17. isset and empty and Null

isset and empty are not actually regular functions but language constructs. That means they’re part of the PHP language itself.
bool isset( mixed $var [, mixed … ])
Returns true if the variable exists and is not null. Does not trigger an error if the variable does not exist.

<?php
	$foo = 'bar';
	var_dump(isset($foo));        //true

	$baz = null;
	var_dump(isset($baz));        //false

	var_dump(isset($undefined));  //false
?>
if ($_GET['var'] == 'foo')

If $_GET[‘var’] actually exists, that is, if the URL contains ?var=foo, this will work just fine, regardless of the value of var. The presence or absence of $_GET[‘var’] is entirely in the hand of the user though. If the user does not include ?var=foo in the URL, this program will trigger an error.

To avoid this, we need to use isset:

if (isset($_GET['var']) && $_GET['var'] == 'foo')

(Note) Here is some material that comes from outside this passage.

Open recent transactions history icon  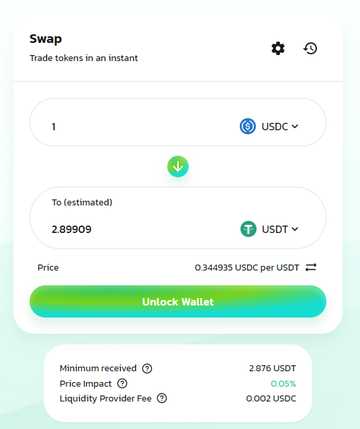click(x=310, y=49)
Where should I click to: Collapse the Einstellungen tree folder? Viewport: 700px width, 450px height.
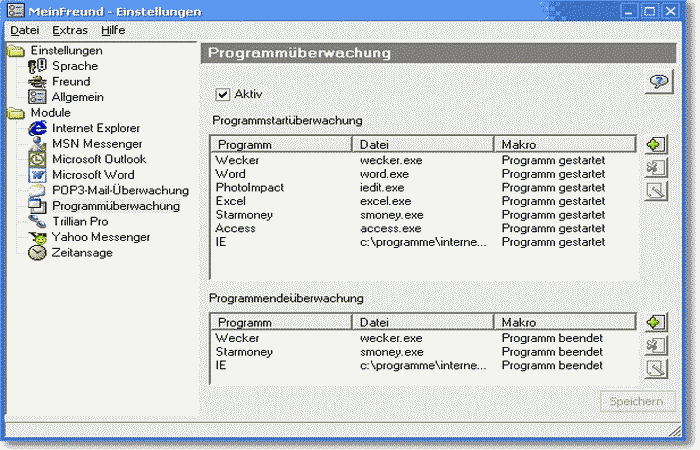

isset can accept multiple arguments and only returns true if all of them are set:

if (isset($foo, $_GET['bar'], $array['baz'])) {
    // all needed values exist, do something with them
}

bool empty( mixed $var )
Returns true if the variable does not exist or its value equals false in a loose comparison. Does not trigger an error if the variable does not exist.

<?php
	$foo = 'bar';
	var_dump(empty($foo));        // false

	$baz = null;
	var_dump(empty($baz));        // true

	var_dump(empty($undefined));  // true
?>

The important and remarkable thing about this behavior is that when trying to pass non-existent variables to normal functions, an error is triggered. PHP first tries to get the value of the variable, then pass it into the function:

  var_dump($foobar);   -> Notice: Undefined variable: foobar NULL

Null:
When talking about isset one inevitably must also talk about null. Let’s come back for a second to the predicament of PHP trying to skip over trivial errors without crashing a program.

<?php
	$foo = $_GET['var'];
	$bar = 'bar';
	if ($foo == $bar) {
		// do something
	}
?>

How should PHP behave in the above program if $_GET[‘var’] did not exist? Sure, it will throw a tantrum and trigger a notice, and that’s good and fine. But how should it treat $foo afterwards? As some sort of special outcast that doesn’t have a value? Should it trigger an error every time $foo is used hence? The answer is simple: PHP assigns the value null in place of the non-existent variable. null is a type unto its own. null is not a boolean, not an integer, not a string, not an object. null is of type null which can only have one value: null. null is used to mean the absence of a value, but null is just a regular value in itself. null loosely compares to false (null == false, but null !== false).